Uterine serpin
Serpin peptidase inhibitor, clade A (alpha-1 antiproteinase, antitrypsin), member 14 | |
---|---|
Identifiers | |
Organism | |
Symbol | SERPINA14 |
Entrez | 286871 |
RefSeq (mRNA) | NM_174797 |
RefSeq (Prot) | NP_777222 |
UniProt | P46201 |
Other data | |
Chromosome | 21: 59.39 - 59.4 Mb |
Uterine serpins are members of the A clade of the serine protease inhibitor (serpin) superfamily of proteins and are encoded by the SERPINA14 gene. Uterine serpins are produced by the endometrium of a restricted group of mammals under the influence of progesterone or estrogen. These proteins appear to be inactive protease inhibitors and may function during pregnancy to regulate immune function or participate in transplacental transport.
Nomenclature
Uterine serpins were originally described in the uterine secretions of unilaterally-pregnant sheep as a pair of 57 kDa and 55 kDa glycoproteins.[1] Termed uterine milk proteins, their identification as members of the serpin superfamily was based on sequencing of the cDNA for the sheep gene.[2] The pig uterine serpin was first identified because of its association with an iron-binding uterine protein termed uteroferrin.[3][4] and was originally termed uteroferrin-associated protein.[5]
The designation of uterine serpins as SERPINA14[6] is based on their classification as a highly-divergent group of the α1-antitrypsin or A clade.[7] In other analyses, uterine serpins have been considered as a separate clade in the serpin superfamily.[8]
Evolution
The uterine serpins are novel with respect to other serpins by virtue of their limited distribution among mammals. They have been described only in species of the Laurasiatheria superorder of eutherian mammals. Among the clades in which uterine serpin genes exist are the Cetartiodactyla (dolphin, cow, water buffalo, sheep, goat, pig), Perissodactyla (horse) and some carnivores (dog, giant panda)[6][9] The uterine serpin gene is not expressed in all carnivores since the only uterine serpin identified in the cat is a pseudogene.[6] Examination of completed genomes indicates that uterine serpin genes do not exist in primates, mouse, rat, rabbit, marsupials, platypus, chicken or zebrafish.[6][10]
Cellular expression and hormone regulation
Uterine serpins are products of the endometrial epithelium (Figure 1).
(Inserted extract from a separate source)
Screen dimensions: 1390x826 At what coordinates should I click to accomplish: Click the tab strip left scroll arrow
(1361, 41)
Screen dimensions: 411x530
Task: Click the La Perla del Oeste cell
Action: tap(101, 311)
Gene expression is limited to epithelial cells of endometrial glands.[11] Late in pregnancy, uterine serpin protein can be found in the lumenal epithelium as well,[12] perhaps as glandular epithelial cells move to the uterine lumen.
The major regulator of uterine serpin gene expression is progesterone.[6] In the cow, estrogen can also increase uterine serpin gene expression.[13][14]
In addition to expression in the endometrium, bovine uterine serpin is also expressed in the ovary (follicles, corpus luteum, and cumulus-oocyte complex) and by cotyledons of the placenta.[14][15]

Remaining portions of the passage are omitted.